Honoré François Marie Langlé (/fr/; 1741–1807) was a French theorist of music of Monegasque origin, composer, and author of a Traité d'harmonie et de modulation (Paris: Boyer, 1795). Napoleon named him to the newly founded Paris Conservatoire.

Born to a family originally from Picardy that was established at Monaco in the 18th century, Langlé showed so much early promise in music that Honoré III of Monaco sent him with an endowment to Naples at the age of fifteen. There he studied harmony and counterpoint at the Conservatorio della Pietà dei Turchini under the direction of Pasquale Cafaro. He remained for more than eight years, composing Masses and motets that gained him a sufficient reputation in Italy that he was appointed to direct the city theatre of Genoa.

In 1768, Langlé left for France. In Paris he supported himself by giving harpsichord and singing lessons and taught musical composition to private pupils, while he gained a reputation through participating in Anne Danican Philidor's Concerts spirituels, the most prominent venue for secular concert music in Paris. There several of his compositions premiered successfully, including a sung monologue, Alcide and a cantata Circé.

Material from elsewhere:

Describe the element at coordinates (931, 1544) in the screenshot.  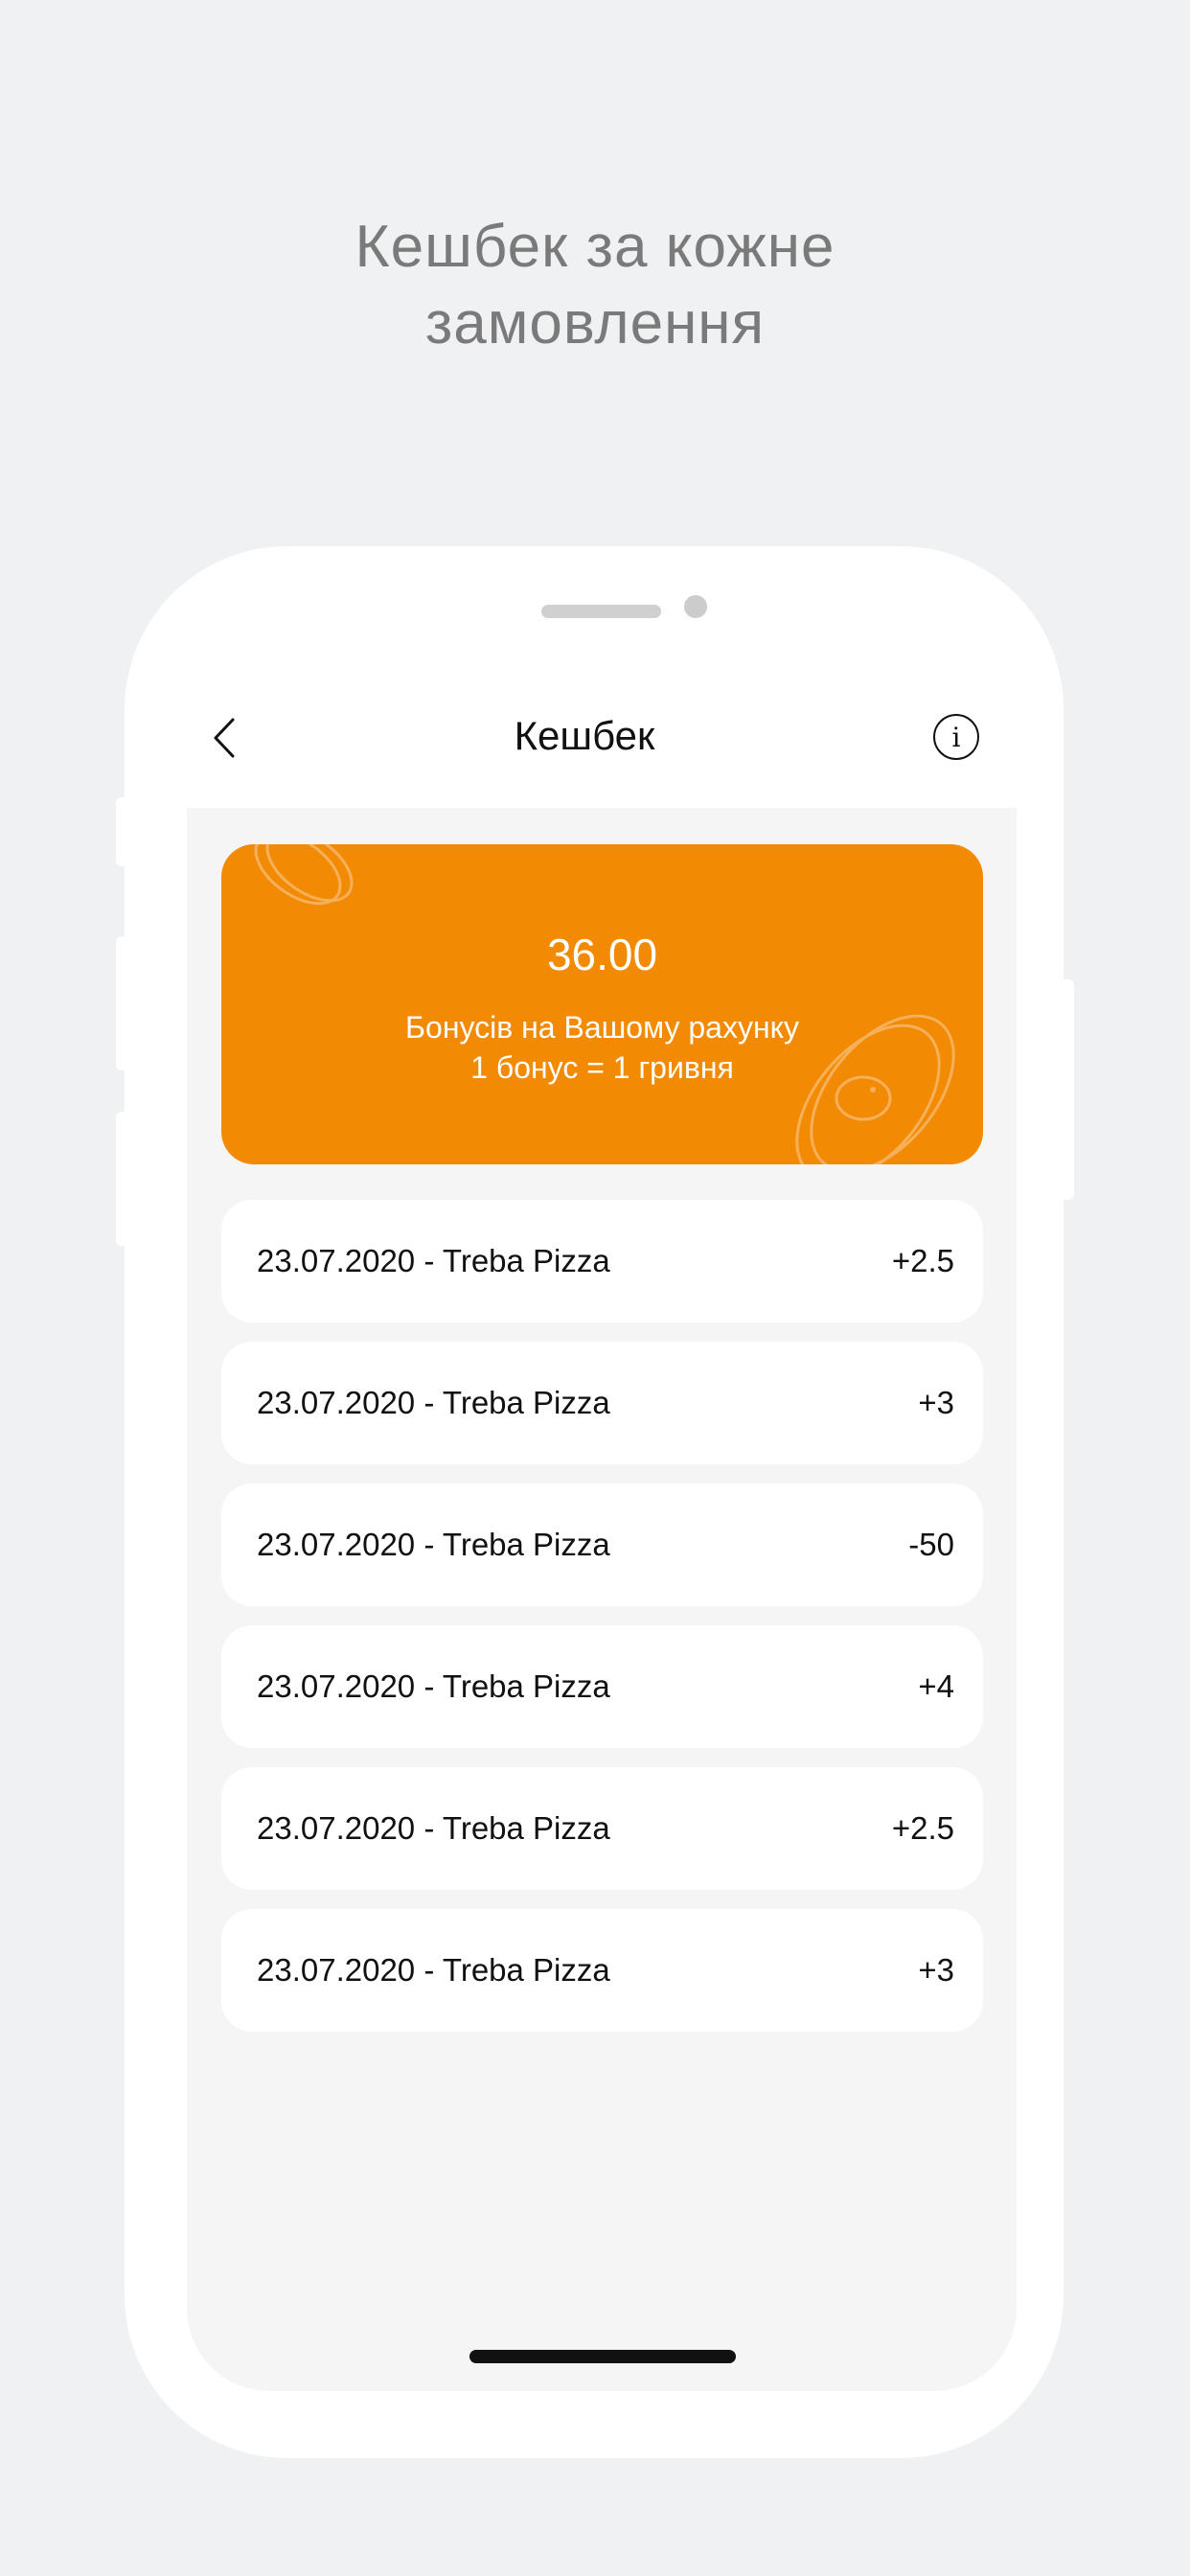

In the following decade his reputation spread from the Parisian musical world of Versailles, where as Langlois, the spelling preferred by his son and grandson, he gave clavecin and fortepiano lessons to Queen Marie Antoinette. When the baron de Breteuil formed the École Royale de Chant et de Déclamations in 1784, Langlé was entrusted with teaching singing, a position he retained until the institutional changes that came with the French Revolution. With the creation of the Paris Conservatoire in 1795, Langlé was instituted as librarian, a place he held until 1802.

His theoretical Traité d'harmonie et de modulation was published at Paris in 1795.

His success in the field of opera was less than secure. In 1786 his opera
Antiochus et Stratonice failed to please at Versailles. Five years later, during the Revolution, his three-act opera Corisandre, presented at the Académie de musique, sank without a trace. Undeterred, though unable to get them publicly mounted, Langlé continued to compose operas in private for the rest of hid life. His songs achieved more success: his "Hymne à Bara et à Viala" (1794) continued to be taught in music schools through the 19th century.

In retirement towards the end of his life at his property, Villiers le Bel, Langlé devoted himself passionately to gardening. His posthumous reputation has supported François-Joseph Fétis, who found his music lacked qualities of genius, but his Traité d’harmonie et de modulation long remained a staple in academic teaching.